Bigearringsbigsmile · 27/04/2025 12:11

What did you say about your sofa to them?

PruthePrune · 27/04/2025 13:00

Do you have to spend time with them? Can your DH not see them on his own?
My MIL didn't like me before she had even met me. As far as she was concerned no-one would be as good as his adulterous first wife, so I never bothered seeing MIL/PIL unless absolutely necessary.

RoseAndGeranium · 27/04/2025 13:39

PruthePrune · 27/04/2025 13:00

Do you have to spend time with them? Can your DH not see them on his own?
My MIL didn't like me before she had even met me. As far as she was concerned no-one would be as good as his adulterous first wife, so I never bothered seeing MIL/PIL unless absolutely necessary.

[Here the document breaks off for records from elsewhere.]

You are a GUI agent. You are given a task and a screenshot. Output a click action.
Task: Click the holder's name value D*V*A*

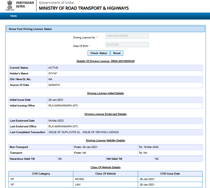(53, 74)
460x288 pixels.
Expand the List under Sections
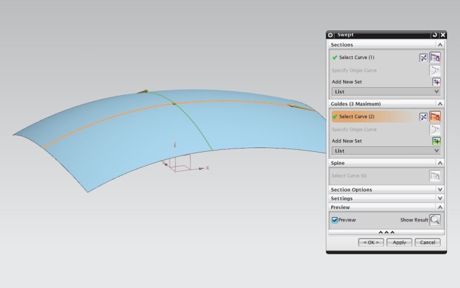click(x=385, y=91)
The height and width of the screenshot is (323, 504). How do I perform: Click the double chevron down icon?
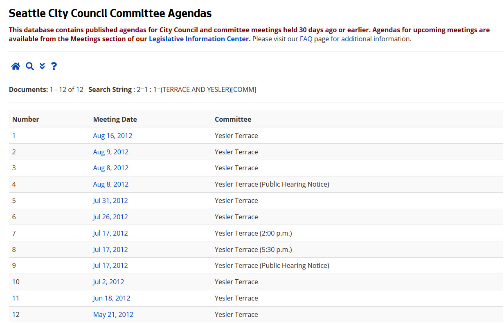point(42,66)
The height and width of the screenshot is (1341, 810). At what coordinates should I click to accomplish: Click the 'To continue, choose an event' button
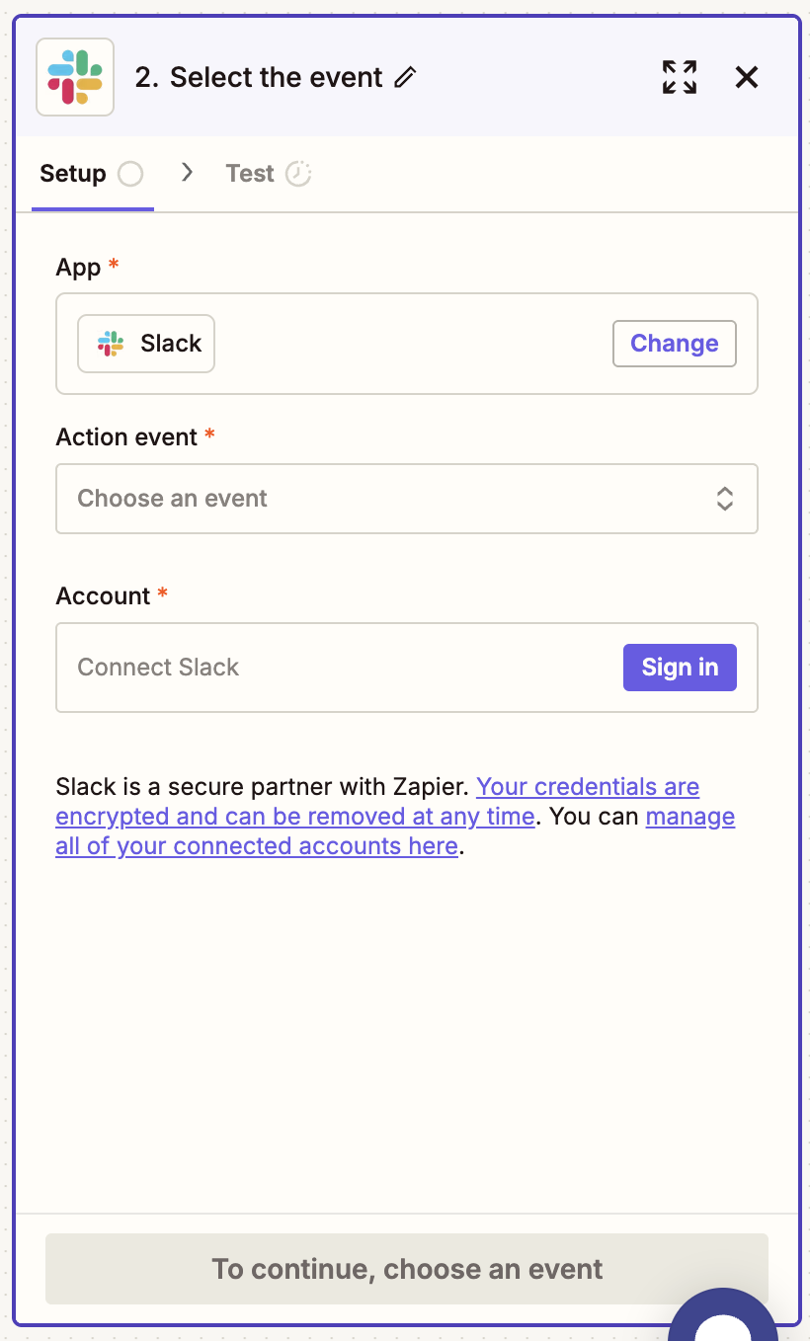(x=406, y=1269)
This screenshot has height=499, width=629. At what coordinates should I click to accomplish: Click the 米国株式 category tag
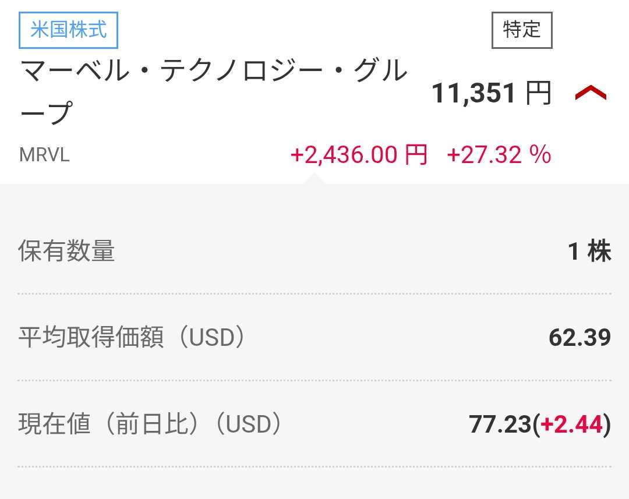(x=69, y=30)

She sounds like a real peach. I had a (dreadful) boyfriend whose mother was like this about his ex girlfriend. They still had long phone conversations and she constantly made pointed remarks about how attractive this girl was in front of me. Really tedious.

pikkumyy77 · 27/04/2025 13:51

Stop visiting them. Do you plan to put up with this shit for twenty more years? Just tell DP you are too busy to waste an afternoon or a weekend being uncomfortable and insulted.